> [AIM A]:
Please copy out all of the entries that follow the post below, leaving out the pictures.

> [TEXT BLOCK]:

One idea for handling Object Id forward references

437 views

Skip to first unread message

Tatu Saloranta

unread,

Dec 8, 2013, 12:33:45 AM12/8/13

to jacks...@googlegroups.com

Ok, one of the most wanted features for Jackson is ability to handle forward-references for Object Ids. Currently, deserialization of Object Ids requires that definition of an Object Id (that is, object with its id is encountered before a reference; excluding limited cases where one-level reordering resolves problem).
While Jackson itself respects this invariant, and ensures that Object Ids are always written in such an order, this may be broken by other libraries and languages.

The problem in resolving this problem is not so much the inability to keep track of unresolved references, but the separation of two parts:

1. Resolution of Object reference via id to actual Object

2. Assignment of Object to property

so at point where #1 is done, no information is available to retain to be able to do #2 when out-of-order reference is resolved.

One possibility would be to try to pipe more information through processing (property that is being assigned); but this can be invasive, and adds overhead for feature that is not really needed by majority of processing.

But I realized that by turning the problem "inside out", it should be possible to do the reverse: "push" information on unresolved reference up to assignment.

How? By doing something that at first seems like abuse of OO; throwing an exception with necessary information. But when you think about it, this is sort exceptional thing; expectation being that references can be resolved in regular flow.

> [INPUT FOR THIS TASK]:
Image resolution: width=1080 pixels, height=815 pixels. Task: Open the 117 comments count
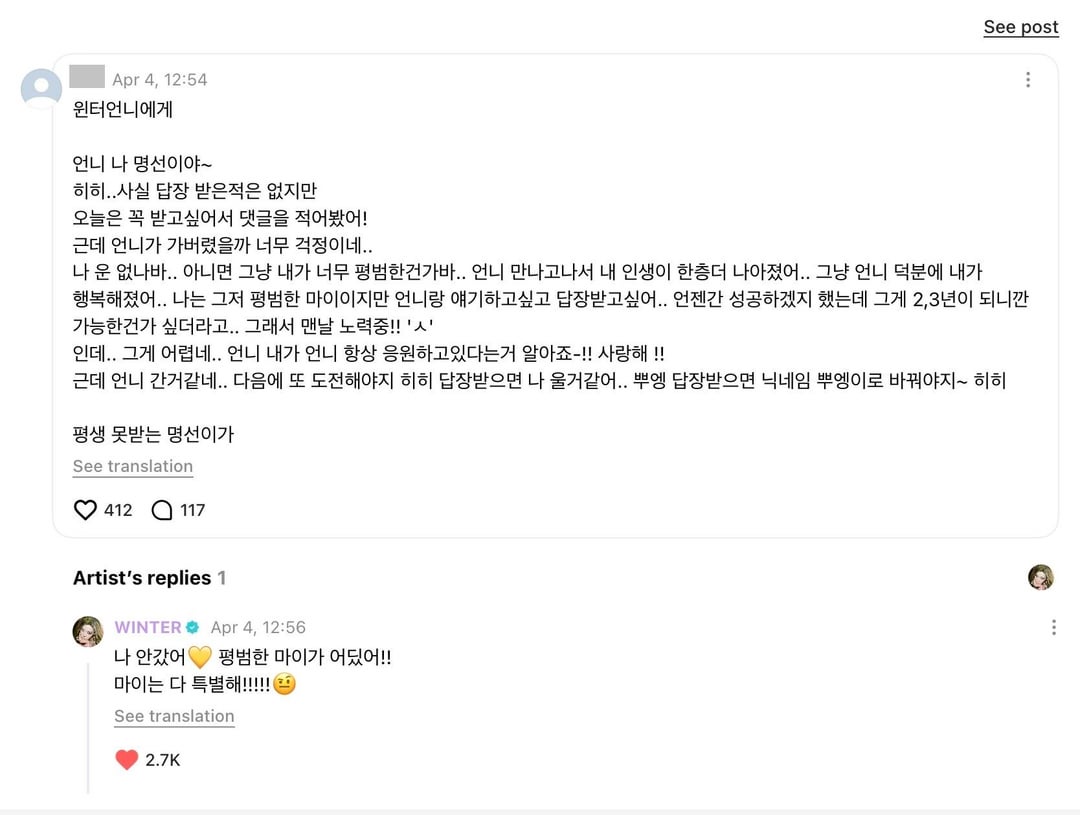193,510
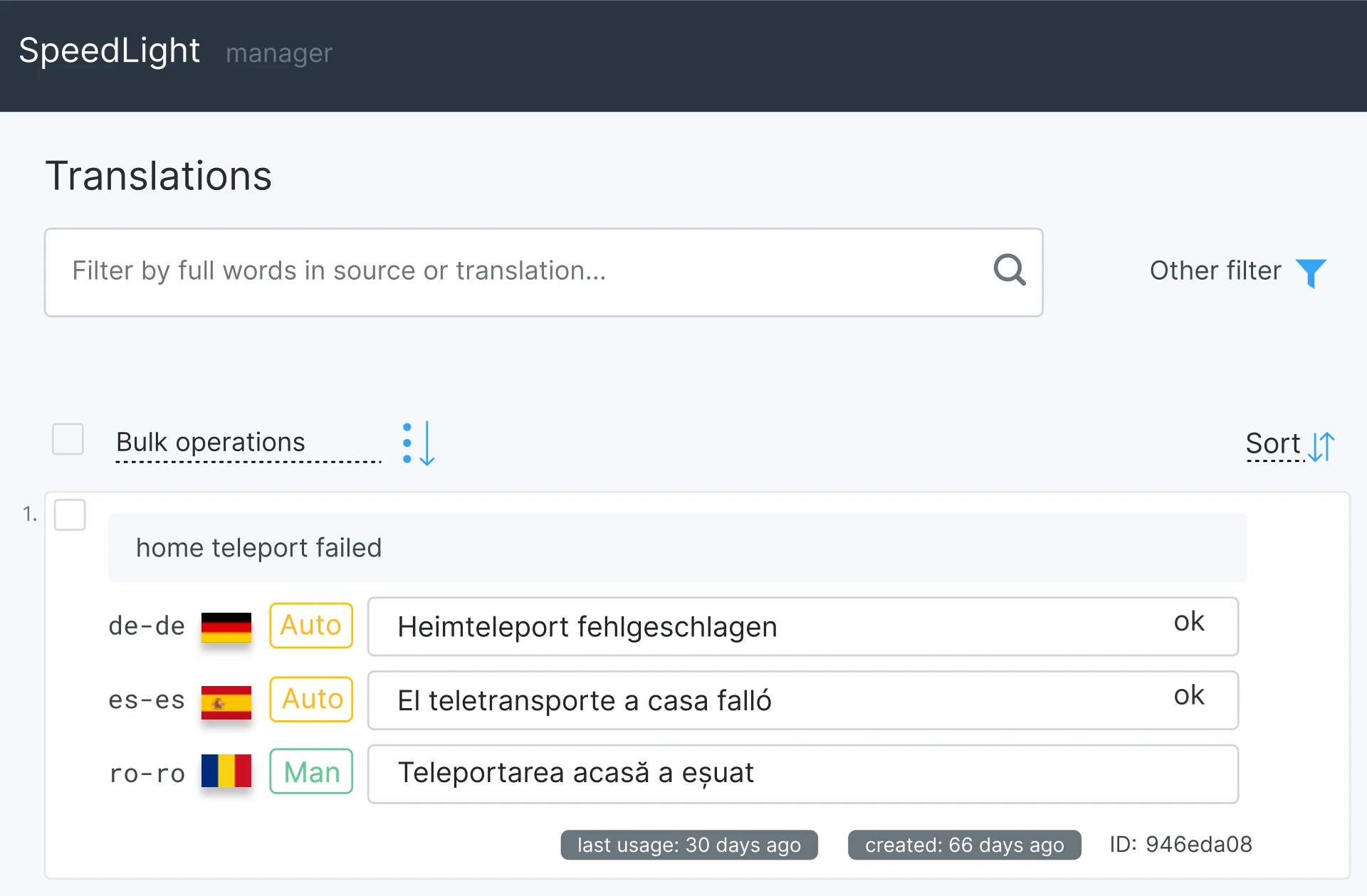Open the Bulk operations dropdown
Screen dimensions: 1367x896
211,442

> [AIM B]:
Rewrite the post on Object Id forward references between "While Jackson itself" and "majority of processing.", inclusive, replacing "overhead" with "cost".

> [ANSWER A]:
Image resolution: width=1080 pixels, height=815 pixels. Task: Open the 117 comments count
193,510
Open the Bulk operations dropdown
Screen dimensions: 1367x896
211,442

> [ANSWER B]:
While Jackson itself respects this invariant, and ensures that Object Ids are always written in such an order, this may be broken by other libraries and languages.

The problem in resolving this problem is not so much the inability to keep track of unresolved references, but the separation of two parts:

1. Resolution of Object reference via id to actual Object

2. Assignment of Object to property

so at point where #1 is done, no information is available to retain to be able to do #2 when out-of-order reference is resolved.

One possibility would be to try to pipe more information through processing (property that is being assigned); but this can be invasive, and adds cost for feature that is not really needed by majority of processing.